In the early-1990s my parents sprang for a subscription to the bulletin board service Prodigy. Prodigy was a predecessor to AOL and (ultimately) to the commercialized internet we have today. Basically, Prodigy was a bunch of bulletin boards where people with similar interests gathered to chat about what made them excited. I tended to spend my time—or perhaps misspend my time—on boards about books and baseball. One of the boards I frequented was called Harry’s Bar & Grill. Its operator was a thriller writer named Harrison Arnston. He went by Harry in both the real and digital worlds, but his novels were published as “Harrison”.

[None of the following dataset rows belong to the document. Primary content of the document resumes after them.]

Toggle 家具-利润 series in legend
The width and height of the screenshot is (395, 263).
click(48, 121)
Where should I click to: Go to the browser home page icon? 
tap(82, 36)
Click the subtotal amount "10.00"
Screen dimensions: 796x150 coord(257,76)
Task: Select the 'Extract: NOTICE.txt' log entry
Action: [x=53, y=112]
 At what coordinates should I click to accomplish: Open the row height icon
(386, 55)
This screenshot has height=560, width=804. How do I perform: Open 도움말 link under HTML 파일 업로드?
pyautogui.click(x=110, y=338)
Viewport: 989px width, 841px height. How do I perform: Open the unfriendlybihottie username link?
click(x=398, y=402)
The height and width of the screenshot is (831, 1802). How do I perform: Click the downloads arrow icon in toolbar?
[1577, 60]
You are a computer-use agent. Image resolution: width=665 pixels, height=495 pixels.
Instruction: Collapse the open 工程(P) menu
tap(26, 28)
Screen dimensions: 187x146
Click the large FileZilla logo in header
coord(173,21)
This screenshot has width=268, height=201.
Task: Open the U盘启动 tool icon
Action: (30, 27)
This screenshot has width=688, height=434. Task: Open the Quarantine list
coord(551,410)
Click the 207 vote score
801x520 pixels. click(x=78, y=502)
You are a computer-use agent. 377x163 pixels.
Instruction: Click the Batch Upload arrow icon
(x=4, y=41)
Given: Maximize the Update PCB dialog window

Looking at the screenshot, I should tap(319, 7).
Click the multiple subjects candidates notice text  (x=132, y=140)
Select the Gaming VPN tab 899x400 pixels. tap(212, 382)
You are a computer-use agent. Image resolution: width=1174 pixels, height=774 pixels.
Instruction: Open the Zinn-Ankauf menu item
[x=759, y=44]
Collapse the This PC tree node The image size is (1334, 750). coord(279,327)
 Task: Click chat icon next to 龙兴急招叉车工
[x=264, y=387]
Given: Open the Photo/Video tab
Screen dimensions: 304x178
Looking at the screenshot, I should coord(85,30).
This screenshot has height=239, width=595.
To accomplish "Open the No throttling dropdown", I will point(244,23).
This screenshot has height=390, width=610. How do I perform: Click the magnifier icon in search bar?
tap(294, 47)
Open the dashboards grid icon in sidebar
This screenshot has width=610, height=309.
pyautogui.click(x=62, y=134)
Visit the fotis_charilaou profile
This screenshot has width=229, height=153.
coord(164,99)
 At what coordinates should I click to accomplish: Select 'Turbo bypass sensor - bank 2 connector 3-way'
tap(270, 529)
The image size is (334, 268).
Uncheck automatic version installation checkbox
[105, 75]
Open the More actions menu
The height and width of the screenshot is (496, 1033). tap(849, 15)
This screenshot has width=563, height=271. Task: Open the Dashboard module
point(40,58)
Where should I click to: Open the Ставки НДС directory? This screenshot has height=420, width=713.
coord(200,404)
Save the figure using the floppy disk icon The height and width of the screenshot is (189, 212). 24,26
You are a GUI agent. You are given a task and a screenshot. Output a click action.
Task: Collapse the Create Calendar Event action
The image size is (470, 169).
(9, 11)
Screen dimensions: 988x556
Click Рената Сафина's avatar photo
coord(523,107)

Harry was a renaissance man—cool, successful, and kind. His board was about writing and he knew what he was talking about. When I first met Harry—the digital version anyway—he had published four novels; all paperback originals released by Zebra. In 1984, Harry had sold his successful California “auto-accessory company,” moved to Palm Harbor, Florida, and set out to write thrillers. It didn’t come easy, either. After reading his first thriller, which was never published, one agent told him to find another hobby. But Harry wrote another and then another before he found print with Zebra.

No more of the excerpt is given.